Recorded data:

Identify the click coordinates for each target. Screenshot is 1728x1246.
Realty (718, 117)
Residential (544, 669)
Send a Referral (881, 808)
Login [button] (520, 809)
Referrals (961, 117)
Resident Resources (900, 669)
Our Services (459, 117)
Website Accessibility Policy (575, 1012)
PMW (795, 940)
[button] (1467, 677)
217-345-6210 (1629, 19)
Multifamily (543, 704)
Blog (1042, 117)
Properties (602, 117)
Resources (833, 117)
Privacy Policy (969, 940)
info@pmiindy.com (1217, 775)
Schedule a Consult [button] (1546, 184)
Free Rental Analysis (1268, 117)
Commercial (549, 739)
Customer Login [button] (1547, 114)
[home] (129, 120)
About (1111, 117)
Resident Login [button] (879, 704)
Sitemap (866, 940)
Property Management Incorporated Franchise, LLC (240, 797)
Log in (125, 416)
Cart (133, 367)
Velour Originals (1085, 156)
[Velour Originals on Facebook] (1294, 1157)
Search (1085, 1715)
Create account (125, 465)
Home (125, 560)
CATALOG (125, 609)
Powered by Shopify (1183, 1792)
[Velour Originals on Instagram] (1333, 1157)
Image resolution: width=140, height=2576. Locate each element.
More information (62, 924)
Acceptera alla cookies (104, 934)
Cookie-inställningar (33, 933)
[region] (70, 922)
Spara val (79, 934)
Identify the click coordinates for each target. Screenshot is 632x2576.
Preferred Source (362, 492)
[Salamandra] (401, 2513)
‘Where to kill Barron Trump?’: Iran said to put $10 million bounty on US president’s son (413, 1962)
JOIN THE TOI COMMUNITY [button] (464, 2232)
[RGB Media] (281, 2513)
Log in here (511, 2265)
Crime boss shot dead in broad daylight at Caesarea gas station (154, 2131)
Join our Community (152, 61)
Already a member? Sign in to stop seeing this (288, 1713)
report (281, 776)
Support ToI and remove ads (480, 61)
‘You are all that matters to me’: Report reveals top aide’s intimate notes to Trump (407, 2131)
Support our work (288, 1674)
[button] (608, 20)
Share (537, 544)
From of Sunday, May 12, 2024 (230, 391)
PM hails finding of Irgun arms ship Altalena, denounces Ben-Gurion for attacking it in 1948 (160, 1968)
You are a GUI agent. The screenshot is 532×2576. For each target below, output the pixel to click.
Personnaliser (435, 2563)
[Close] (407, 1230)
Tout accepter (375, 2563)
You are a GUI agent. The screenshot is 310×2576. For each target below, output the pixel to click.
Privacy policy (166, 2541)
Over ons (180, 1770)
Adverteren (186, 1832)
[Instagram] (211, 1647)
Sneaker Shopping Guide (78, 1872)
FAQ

BRIEF: If a line of the data above contains "each", copy it out.

OUTPUT:
Identify the click coordinates for each target. Screenshot is 1728x1246.
Image resolution: width=140, height=2576. Locate each element.
Identify the click coordinates for each target. Screenshot is 632x2576.
You are a GUI agent. The screenshot is 532×2576. For each target below, output the pixel to click.
You are a GUI agent. The screenshot is 310×2576. For each target below, output the pixel to click.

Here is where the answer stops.